Deine Aufgabe - Zitiere aus dem Text über Schwangerschaftsabbrüche wortgetreu die Stelle von „Bis zur 22. Schwangerschaftswoche sollen“ bis einschließlich „Debatte endlich handeln.“.

Extrahierter Text -

Bis zur 22. Schwangerschaftswoche sollen Abbrüche grundsätzlich nicht mehr unter Strafe stehen – das fordert ein breites Bündnis von Verbänden. Die Bundesregierung müsse anlässlich der anhaltenden Debatte endlich handeln.
Ein breites Verbändebündnis drängt auf eine Legalisierung von Schwangerschaftsabbrüchen bis zur 22. Schwangerschaftswoche. Dazu haben 26 Organisationen in Zusammenarbeit mit Expertinnen der Reproduktionsmedizin einen eigenen Entwurf für ein Gesetz erarbeitet und vorgestellt. Dieser sieht vor, Schwangerschaftsabbrüche in den ersten 22 Wochen außerhalb des Strafgesetzbuchs (StGB) zu regeln und die Gesetzesparagrafen, auf denen die Strafbarkeit beruht, abzuschaffen.

Extrahiertes Material -
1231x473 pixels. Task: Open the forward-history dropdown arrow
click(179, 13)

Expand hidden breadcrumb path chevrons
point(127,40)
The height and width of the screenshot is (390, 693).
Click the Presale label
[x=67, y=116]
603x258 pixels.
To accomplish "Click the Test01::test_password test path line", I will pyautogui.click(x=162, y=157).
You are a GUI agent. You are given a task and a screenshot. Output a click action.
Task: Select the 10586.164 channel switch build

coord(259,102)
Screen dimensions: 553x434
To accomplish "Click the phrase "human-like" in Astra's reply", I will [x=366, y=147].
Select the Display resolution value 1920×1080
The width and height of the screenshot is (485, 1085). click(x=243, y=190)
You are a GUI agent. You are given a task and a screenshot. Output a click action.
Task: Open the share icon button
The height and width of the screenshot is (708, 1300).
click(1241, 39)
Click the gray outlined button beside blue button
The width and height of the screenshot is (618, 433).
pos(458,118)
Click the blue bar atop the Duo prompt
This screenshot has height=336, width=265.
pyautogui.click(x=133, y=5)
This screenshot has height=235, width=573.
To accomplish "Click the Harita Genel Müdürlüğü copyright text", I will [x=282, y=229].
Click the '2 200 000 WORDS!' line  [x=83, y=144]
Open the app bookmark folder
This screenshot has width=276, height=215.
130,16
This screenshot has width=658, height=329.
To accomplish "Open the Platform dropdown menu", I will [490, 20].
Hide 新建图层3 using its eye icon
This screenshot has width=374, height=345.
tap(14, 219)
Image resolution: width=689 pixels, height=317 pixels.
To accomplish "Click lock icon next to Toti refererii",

Erledigte Aufgabe -
Bis zur 22. Schwangerschaftswoche sollen Abbrüche grundsätzlich nicht mehr unter Strafe stehen – das fordert ein breites Bündnis von Verbänden. Die Bundesregierung müsse anlässlich der anhaltenden Debatte endlich handeln.